Look through the material below and return every line that contains "pixels".

> **Material shown**:
- Opening Delimiter -
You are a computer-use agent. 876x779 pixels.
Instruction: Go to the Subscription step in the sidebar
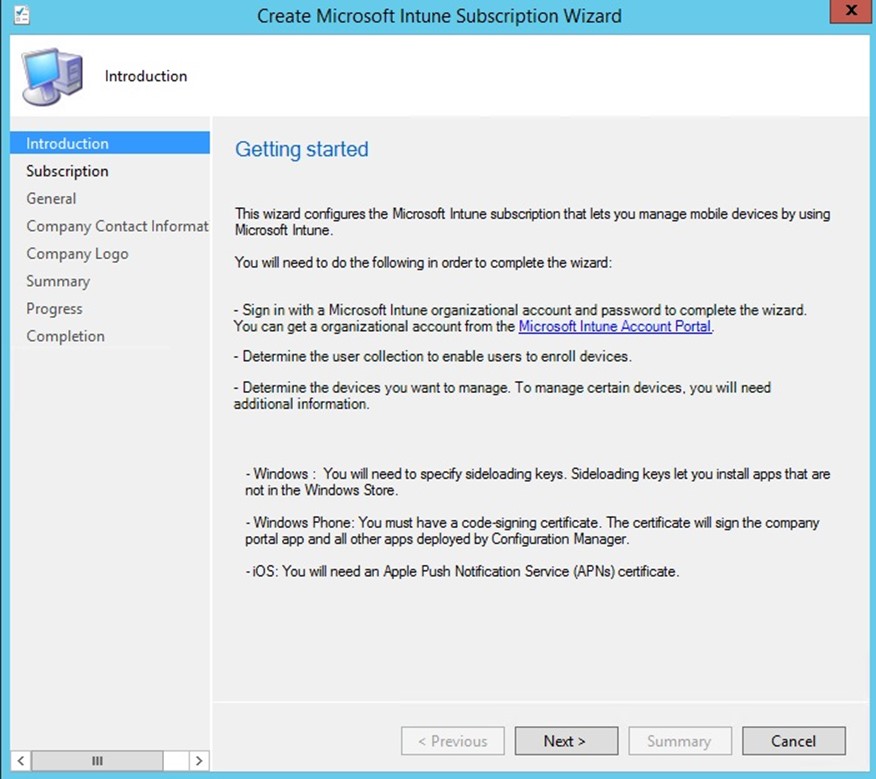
- Closing Delimiter -
- Opening Delimiter -
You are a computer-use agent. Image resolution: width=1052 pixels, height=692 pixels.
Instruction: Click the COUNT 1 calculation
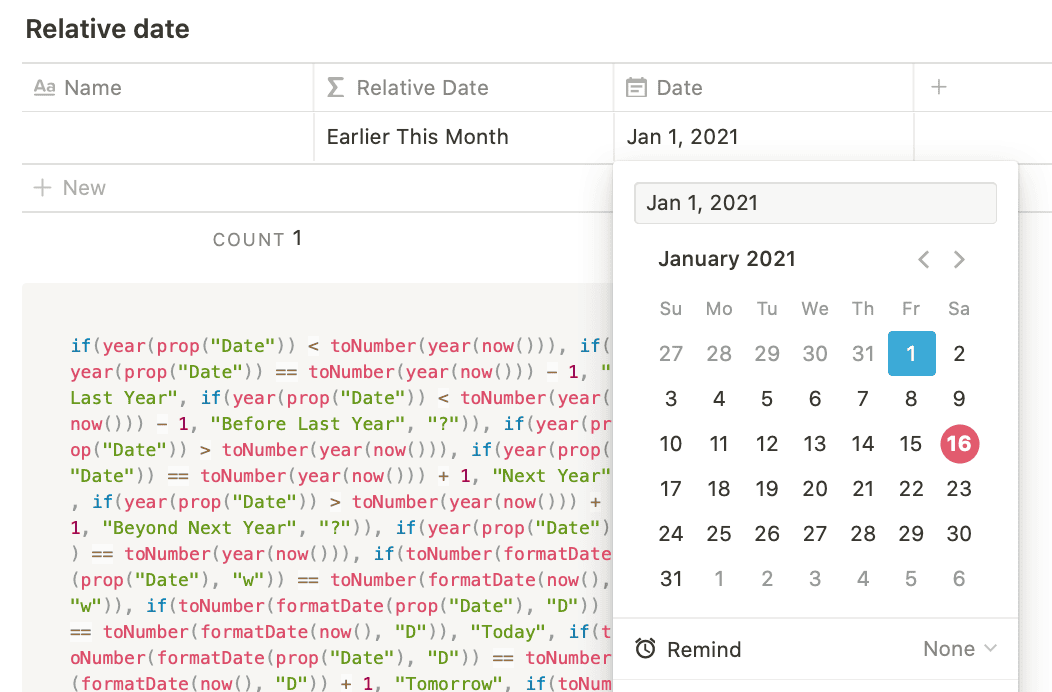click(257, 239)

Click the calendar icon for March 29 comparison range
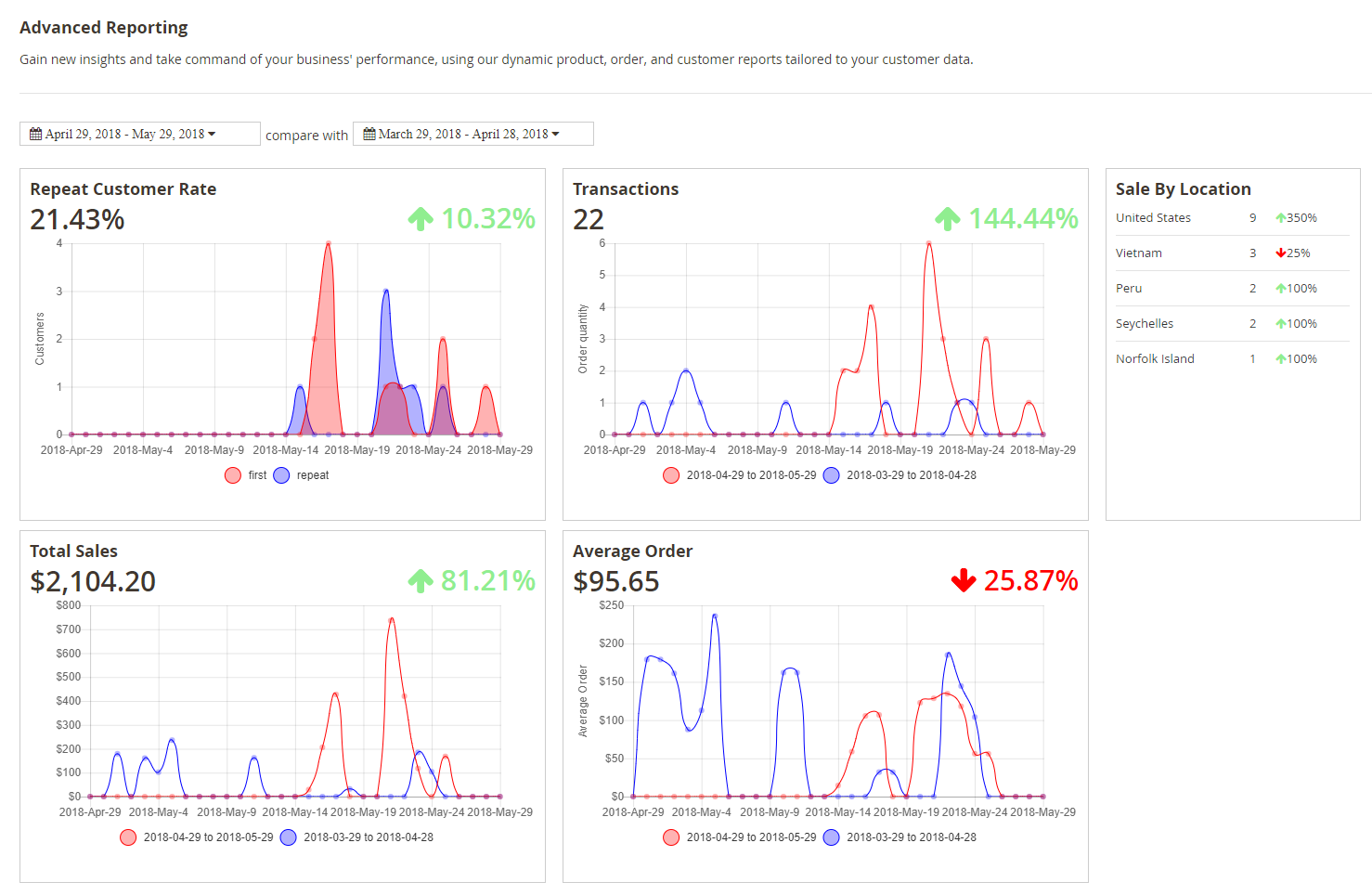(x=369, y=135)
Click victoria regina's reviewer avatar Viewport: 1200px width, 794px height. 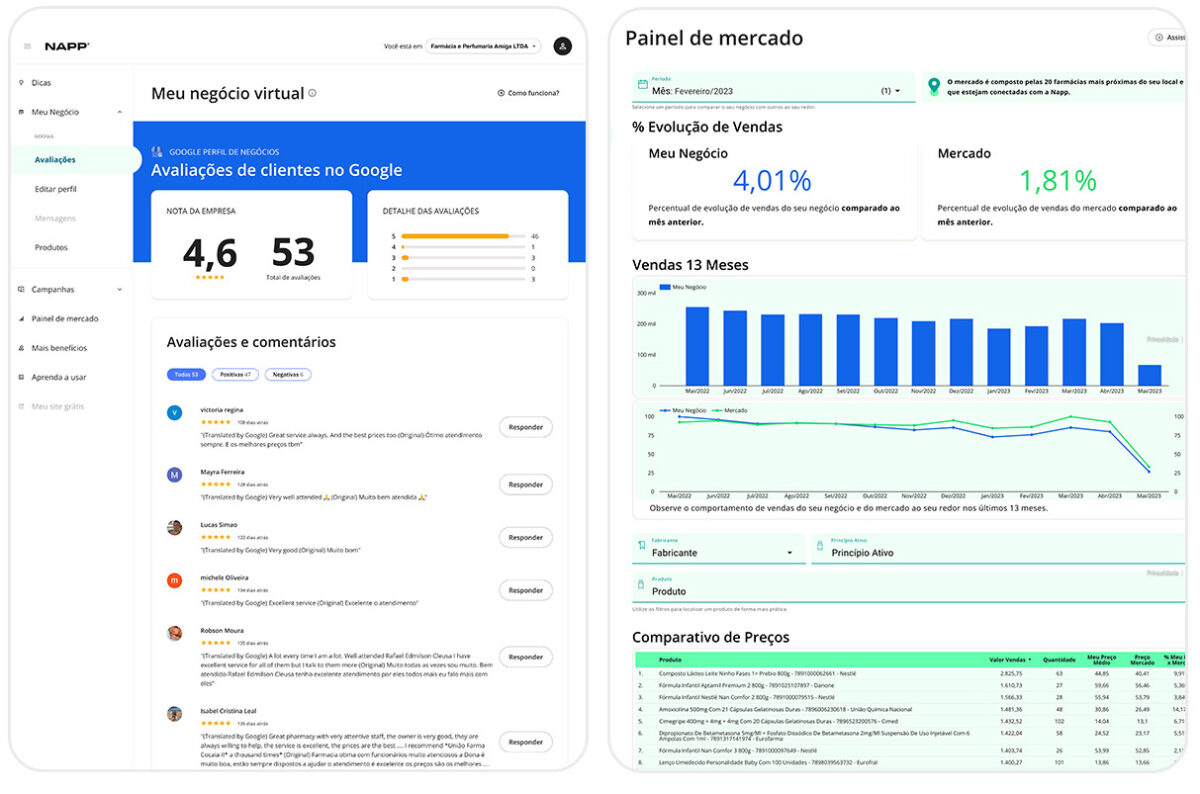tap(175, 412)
- Closing Delimiter -
> **Response area**:
You are a computer-use agent. 876x779 pixels.
You are a computer-use agent. Image resolution: width=1052 pixels, height=692 pixels.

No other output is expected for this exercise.